-- Opening Marker --

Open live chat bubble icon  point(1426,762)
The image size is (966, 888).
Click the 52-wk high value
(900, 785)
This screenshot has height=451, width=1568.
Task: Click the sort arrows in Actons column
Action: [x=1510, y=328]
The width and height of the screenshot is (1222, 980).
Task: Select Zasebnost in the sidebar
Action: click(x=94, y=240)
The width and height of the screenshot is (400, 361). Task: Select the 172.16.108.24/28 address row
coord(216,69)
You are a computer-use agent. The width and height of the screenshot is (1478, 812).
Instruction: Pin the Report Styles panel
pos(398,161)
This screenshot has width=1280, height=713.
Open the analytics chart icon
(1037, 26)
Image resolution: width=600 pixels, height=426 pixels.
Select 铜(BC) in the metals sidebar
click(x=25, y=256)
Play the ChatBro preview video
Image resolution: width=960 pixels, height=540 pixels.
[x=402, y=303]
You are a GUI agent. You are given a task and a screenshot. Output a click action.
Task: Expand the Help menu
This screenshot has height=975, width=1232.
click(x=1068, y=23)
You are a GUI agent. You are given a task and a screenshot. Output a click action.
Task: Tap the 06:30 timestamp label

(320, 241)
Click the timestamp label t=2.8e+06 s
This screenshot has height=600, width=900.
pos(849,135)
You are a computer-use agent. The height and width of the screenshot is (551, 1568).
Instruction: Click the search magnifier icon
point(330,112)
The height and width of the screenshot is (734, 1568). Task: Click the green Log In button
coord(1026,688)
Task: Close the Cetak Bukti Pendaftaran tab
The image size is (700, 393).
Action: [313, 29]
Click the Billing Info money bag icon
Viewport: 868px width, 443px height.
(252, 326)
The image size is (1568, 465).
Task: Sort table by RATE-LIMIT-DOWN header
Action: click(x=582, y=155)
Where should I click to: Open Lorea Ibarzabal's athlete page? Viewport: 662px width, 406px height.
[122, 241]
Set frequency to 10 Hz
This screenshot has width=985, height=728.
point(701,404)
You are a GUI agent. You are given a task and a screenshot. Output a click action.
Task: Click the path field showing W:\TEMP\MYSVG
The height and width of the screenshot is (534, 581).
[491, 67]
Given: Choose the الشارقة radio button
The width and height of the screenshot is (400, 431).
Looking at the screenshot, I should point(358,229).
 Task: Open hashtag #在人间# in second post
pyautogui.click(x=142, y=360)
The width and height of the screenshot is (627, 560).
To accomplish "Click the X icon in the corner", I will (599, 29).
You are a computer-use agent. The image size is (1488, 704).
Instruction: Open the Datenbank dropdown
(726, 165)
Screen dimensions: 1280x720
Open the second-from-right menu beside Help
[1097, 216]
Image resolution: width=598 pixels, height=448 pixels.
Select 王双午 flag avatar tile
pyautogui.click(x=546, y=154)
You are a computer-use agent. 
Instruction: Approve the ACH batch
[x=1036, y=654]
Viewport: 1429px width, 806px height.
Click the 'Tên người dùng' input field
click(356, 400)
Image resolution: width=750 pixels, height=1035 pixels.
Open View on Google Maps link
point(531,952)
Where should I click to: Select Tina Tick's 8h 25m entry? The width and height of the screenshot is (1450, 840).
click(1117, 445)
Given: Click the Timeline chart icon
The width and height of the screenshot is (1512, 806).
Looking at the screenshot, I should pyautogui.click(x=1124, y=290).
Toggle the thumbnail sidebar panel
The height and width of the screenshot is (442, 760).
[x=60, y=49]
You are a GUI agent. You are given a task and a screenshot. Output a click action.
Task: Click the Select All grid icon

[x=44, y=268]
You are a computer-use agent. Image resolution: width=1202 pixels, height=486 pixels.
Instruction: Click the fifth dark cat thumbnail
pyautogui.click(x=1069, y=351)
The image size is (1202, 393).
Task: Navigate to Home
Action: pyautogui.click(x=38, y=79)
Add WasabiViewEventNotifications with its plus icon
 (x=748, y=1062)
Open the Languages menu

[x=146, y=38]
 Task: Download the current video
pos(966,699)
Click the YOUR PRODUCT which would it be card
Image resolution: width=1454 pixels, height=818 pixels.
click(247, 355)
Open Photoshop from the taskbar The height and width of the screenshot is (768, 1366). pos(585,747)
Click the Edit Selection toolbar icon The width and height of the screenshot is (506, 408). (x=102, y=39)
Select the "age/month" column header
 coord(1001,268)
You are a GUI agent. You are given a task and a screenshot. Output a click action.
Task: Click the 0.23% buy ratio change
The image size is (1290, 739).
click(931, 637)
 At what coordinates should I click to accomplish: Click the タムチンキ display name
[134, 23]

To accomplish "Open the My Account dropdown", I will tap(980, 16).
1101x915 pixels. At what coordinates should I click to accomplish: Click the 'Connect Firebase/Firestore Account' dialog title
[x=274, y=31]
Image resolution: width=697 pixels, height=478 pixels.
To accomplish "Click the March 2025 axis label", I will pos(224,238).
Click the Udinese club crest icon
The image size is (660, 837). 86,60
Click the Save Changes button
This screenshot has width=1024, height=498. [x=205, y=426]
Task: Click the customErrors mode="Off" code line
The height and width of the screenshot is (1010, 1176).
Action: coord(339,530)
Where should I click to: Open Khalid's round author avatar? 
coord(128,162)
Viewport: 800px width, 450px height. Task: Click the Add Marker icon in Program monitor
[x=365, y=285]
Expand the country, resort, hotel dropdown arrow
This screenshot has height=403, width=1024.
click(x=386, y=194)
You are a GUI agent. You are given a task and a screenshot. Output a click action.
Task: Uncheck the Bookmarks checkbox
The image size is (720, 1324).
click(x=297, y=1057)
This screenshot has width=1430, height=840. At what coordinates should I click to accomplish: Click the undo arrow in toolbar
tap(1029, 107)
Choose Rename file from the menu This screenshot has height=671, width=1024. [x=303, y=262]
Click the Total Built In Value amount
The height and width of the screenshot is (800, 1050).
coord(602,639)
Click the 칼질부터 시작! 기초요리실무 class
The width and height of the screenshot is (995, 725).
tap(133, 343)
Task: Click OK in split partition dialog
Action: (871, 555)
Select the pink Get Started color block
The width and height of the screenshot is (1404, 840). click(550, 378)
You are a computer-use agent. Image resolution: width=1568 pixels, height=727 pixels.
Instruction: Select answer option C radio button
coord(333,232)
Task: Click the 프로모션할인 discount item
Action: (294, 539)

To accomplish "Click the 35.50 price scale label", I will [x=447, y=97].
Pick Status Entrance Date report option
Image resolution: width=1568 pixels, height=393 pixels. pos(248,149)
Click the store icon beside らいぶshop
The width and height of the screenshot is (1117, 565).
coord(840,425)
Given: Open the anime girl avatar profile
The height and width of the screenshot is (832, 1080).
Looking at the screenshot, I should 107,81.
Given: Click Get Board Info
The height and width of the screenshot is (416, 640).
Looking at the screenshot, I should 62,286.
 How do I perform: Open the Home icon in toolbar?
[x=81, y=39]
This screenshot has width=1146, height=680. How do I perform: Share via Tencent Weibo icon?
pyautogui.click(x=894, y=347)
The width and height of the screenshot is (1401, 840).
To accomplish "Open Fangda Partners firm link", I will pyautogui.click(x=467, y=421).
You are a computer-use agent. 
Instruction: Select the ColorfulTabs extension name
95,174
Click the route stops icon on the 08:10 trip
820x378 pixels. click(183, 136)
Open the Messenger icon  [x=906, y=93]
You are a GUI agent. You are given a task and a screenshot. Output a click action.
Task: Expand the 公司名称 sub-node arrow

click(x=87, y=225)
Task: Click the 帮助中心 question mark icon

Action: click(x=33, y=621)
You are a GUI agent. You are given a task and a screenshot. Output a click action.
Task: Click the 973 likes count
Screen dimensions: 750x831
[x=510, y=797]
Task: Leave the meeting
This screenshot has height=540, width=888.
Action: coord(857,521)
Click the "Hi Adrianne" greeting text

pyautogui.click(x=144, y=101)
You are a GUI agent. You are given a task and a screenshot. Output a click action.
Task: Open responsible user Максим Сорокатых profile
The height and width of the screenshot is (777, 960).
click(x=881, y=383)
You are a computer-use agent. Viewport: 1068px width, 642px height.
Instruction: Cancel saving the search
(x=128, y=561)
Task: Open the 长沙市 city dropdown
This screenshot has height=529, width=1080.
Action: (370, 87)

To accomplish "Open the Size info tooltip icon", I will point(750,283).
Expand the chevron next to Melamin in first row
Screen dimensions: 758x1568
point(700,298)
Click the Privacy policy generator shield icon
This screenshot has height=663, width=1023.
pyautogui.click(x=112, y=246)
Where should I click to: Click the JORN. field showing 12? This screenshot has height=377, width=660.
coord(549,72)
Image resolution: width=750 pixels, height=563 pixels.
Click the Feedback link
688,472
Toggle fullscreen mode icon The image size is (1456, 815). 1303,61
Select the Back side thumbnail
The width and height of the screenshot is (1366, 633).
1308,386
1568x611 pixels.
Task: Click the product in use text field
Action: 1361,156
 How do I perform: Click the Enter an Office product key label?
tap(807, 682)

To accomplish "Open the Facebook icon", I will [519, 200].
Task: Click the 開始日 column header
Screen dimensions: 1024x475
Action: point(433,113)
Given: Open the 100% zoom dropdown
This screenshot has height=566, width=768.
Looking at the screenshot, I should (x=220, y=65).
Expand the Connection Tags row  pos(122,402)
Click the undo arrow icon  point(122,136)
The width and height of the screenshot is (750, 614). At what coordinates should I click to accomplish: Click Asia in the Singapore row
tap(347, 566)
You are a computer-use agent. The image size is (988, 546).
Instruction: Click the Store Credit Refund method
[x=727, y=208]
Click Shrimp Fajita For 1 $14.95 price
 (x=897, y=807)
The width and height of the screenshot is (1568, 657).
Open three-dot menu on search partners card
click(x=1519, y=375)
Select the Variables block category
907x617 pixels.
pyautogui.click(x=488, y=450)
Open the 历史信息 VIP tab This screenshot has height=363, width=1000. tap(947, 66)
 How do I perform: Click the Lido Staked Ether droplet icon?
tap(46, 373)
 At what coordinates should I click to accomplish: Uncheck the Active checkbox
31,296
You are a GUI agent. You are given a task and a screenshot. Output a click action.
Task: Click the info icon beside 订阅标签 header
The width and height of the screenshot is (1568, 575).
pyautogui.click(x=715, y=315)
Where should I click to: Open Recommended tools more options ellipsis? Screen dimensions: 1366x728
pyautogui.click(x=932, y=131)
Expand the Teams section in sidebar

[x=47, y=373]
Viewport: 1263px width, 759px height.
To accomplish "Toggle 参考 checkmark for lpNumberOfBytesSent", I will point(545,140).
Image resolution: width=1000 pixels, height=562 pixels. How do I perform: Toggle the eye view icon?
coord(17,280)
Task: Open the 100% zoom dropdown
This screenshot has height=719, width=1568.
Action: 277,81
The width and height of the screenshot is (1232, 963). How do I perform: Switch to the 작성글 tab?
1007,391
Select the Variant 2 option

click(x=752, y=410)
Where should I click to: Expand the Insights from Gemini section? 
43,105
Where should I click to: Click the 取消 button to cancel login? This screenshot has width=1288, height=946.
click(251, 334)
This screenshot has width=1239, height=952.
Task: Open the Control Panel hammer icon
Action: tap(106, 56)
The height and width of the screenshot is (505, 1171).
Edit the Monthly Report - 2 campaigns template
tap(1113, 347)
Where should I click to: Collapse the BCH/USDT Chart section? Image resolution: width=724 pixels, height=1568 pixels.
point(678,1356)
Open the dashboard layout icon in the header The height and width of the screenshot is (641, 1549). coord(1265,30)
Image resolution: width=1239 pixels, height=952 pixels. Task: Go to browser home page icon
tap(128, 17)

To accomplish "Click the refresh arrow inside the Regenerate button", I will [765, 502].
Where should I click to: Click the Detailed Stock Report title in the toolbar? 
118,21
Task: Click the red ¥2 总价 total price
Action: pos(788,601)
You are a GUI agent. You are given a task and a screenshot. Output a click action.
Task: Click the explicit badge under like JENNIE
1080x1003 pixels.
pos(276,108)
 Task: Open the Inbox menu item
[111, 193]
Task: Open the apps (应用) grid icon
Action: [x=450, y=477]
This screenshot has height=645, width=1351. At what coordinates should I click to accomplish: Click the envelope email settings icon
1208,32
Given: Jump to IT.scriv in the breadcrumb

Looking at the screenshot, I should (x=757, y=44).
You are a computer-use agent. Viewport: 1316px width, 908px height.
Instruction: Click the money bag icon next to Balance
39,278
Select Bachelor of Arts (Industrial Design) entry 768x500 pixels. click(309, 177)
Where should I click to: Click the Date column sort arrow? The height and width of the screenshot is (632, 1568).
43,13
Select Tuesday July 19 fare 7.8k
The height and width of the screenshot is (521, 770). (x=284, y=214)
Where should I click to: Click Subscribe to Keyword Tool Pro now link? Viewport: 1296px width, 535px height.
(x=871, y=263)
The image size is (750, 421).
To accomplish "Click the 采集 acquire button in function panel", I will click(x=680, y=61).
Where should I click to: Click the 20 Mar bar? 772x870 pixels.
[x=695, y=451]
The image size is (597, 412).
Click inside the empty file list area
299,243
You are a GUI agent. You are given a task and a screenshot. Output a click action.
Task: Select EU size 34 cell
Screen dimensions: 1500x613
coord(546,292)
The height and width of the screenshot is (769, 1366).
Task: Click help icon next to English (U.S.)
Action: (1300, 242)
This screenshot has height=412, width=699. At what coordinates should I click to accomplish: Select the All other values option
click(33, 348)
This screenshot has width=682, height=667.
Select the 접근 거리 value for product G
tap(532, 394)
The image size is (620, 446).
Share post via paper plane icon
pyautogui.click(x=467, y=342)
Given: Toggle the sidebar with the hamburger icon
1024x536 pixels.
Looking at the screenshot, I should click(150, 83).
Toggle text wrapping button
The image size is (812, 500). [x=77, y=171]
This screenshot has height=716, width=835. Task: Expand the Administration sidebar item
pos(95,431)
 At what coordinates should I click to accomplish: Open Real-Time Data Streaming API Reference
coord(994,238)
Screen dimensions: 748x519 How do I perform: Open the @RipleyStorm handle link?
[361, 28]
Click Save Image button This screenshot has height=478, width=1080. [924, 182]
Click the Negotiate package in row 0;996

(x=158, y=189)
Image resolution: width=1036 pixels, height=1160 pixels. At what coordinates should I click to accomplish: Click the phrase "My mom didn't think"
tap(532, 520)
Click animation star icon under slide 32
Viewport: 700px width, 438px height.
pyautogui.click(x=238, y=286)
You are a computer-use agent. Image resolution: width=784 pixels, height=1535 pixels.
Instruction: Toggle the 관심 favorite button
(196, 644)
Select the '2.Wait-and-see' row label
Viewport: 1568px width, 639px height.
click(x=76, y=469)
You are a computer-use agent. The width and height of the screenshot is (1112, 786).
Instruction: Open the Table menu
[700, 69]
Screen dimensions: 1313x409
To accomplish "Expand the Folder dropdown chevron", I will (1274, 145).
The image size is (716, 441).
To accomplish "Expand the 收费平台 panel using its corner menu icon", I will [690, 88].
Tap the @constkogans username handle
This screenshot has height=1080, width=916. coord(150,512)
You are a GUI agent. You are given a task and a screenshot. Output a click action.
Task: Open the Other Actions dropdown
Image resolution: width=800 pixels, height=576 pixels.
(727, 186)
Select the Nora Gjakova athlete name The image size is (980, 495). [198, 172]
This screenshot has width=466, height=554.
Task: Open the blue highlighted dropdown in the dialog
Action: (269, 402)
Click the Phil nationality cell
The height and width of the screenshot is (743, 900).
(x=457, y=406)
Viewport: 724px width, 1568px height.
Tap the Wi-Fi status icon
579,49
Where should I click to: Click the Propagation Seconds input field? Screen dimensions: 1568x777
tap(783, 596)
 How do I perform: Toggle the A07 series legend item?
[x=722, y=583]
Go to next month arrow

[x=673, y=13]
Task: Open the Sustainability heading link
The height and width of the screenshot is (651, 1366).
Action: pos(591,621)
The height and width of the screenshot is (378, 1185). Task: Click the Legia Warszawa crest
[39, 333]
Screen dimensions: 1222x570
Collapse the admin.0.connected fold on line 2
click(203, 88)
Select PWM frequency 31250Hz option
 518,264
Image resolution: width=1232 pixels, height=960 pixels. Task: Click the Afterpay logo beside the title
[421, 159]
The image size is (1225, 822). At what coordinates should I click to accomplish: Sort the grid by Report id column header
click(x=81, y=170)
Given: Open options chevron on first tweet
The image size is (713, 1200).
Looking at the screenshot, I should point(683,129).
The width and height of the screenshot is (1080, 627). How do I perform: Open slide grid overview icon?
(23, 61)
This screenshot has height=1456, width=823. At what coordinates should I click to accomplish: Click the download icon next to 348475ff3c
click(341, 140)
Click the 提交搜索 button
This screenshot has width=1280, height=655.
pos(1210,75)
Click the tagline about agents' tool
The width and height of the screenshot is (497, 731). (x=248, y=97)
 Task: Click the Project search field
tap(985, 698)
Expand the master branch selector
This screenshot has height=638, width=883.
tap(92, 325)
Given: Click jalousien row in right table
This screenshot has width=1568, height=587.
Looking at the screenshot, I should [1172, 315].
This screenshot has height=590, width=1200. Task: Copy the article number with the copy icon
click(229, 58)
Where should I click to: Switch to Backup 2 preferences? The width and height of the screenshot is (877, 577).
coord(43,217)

-- Closing Marker --

> _What is needed_: Every line of the material above that has the string "profile" needs pulling out.

> _Exercise solution_:
Given: Open the anime girl avatar profile
Task: Open responsible user Максим Сорокатых profile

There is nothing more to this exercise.